● **EXERCISE AIM**
Report every line of the records that includes the word "accomplish".

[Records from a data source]
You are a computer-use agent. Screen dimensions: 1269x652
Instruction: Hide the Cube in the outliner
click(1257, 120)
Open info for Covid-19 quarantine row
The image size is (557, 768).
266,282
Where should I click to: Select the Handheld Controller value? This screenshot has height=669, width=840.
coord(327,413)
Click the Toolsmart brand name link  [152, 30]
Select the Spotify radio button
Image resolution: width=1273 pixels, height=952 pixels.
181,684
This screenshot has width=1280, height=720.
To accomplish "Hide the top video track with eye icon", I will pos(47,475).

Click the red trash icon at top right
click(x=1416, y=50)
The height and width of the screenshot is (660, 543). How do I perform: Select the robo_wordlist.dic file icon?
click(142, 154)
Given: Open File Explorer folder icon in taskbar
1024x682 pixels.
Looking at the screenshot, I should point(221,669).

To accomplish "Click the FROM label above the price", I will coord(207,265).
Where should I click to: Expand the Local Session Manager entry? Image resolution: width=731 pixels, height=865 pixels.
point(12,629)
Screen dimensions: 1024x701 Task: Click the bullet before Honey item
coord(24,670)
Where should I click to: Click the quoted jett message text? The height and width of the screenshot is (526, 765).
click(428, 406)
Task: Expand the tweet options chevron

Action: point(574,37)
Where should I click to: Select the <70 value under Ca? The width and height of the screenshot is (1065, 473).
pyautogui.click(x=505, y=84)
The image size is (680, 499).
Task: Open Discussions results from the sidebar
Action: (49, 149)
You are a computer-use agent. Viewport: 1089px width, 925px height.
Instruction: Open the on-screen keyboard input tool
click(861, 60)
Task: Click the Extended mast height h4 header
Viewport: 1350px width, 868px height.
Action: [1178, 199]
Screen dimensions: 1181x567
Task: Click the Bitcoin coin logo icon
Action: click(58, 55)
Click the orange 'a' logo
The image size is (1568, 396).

● **SOLVED EXERCISE**
To accomplish "Hide the top video track with eye icon", I will pos(47,475).
To accomplish "Click the FROM label above the price", I will coord(207,265).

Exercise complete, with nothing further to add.